Source text:
-- Begin --
4.4.4 Effect of coverage ratio threshold

Figure 4 presents the performance result of CSKQM when we vary the coverage ratio threshold θ from 0.2 to 0.8. We see that the performance of CSKQM becomes better on both datasets when we increase the step resolution threshold. The reason is that when we incease the step resolution threshold, it denotes that we impose a more rigorous requirement in query region partitioning. As such, the spatial region of each query may be represented more precisely (Figure 5).

4.4.5 Effect of the number of indexed queries

Finally, we evaluate the object processing performance when we increase the number of indexed queries. From Figure 6 we see that both methods performs worse when we increase the number of indexed queries. The reason is quite straightforward. When the number of indexed queries mounts up, the postings list maintained by each cell is expected to be longer. We also find that CSKQM performs consistently better than GDS for at least 5X.

5 Related work

In this section, we investigate relevant related studies regarding spatial keyword search and location-based continuous query processing.
-- End --
Complete the following:
1 – In the CSKQM evaluation excerpt, condense the paragraph beginning "Finally, we evaluate" into a short bulleted list that keeps its main facts.
2 – Extend the CSKQM evaluation excerpt past its last sentence, carrying on with the related-work discussion it introduces.

Provided information:
-- Begin --
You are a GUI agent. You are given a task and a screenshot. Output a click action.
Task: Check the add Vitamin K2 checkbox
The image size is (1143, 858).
-- End --
-- Begin --
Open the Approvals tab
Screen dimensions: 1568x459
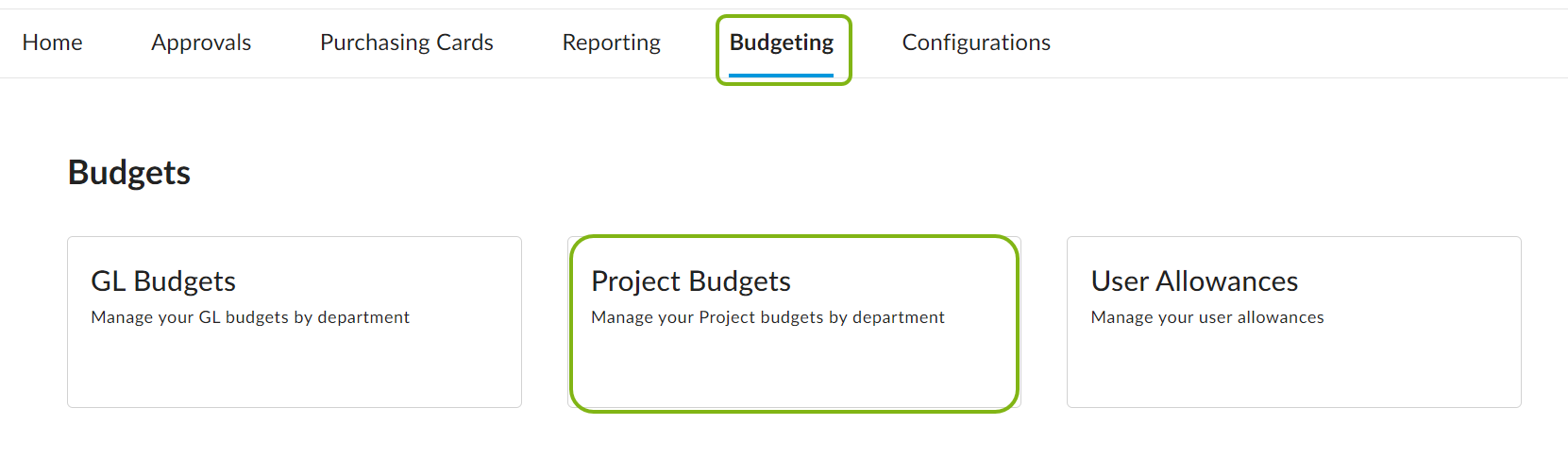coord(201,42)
-- End --
-- Begin --
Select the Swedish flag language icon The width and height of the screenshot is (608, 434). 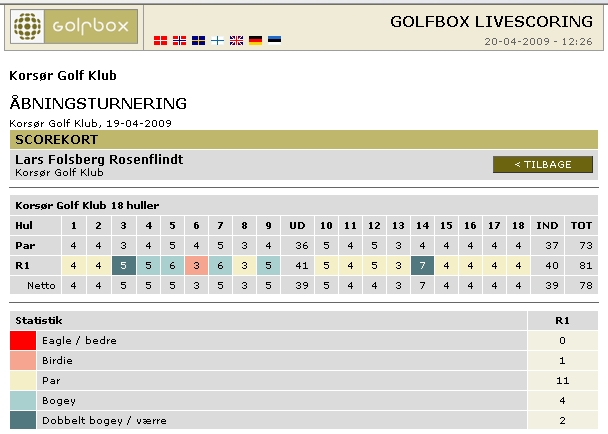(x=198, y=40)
-- End --
Responses in order:
1 –
- Object processing performance is measured as the number of indexed queries increases (Figure 6).
- Both methods perform worse as more queries are indexed, because the postings lists become longer.
- CSKQM performs consistently better than GDS, by at least 5X.

2 –
5.1 Spatial keyword search

The problem of spatial keyword search can be defined as processing spatial keyword queries over a collection of geo-textual objects. A spatial keyword query consists of both spatial query component and textual query component. A spatial query component can be a region, a distance threshold, and spatial proximity. A textual query component can be a Boolean textual predicate and a set of keywords. Based on the spatial and textual information, spatial keyword queries can be classified as Boolean Range query, Boolean k-NN query, and Top-k k-NN query. Efficient processing of spatial keyword queries has been extensively studied by existing works [3,4,5,6,7,8,9,10,11,12,13]. Some surveys and experimental studies regarding spatial keyword search techniques can be found as well [14,15,16]. Recently, some studies focus on pattern mining over sequential geo-textual data, which is named as semantic trajectory data [17,18,19]. These studies have wide and practical applications and they are on the basis of spatial keyword search techniques.

However, the aforementioned studies regard geo-textual objects as a collection of static data or a group of items with low-frequent updates. Moreover, their queries are one-time queries, which means that each query is only responsible for the results at the snapshot when the query is issued. In contrast, our problem is to handle a stream of geo-textual objects and the CSK queries defined in this paper may continuously receive up-to-date results over time. No sensible way exists to use the methods proposed by aforementioned studies for our problem.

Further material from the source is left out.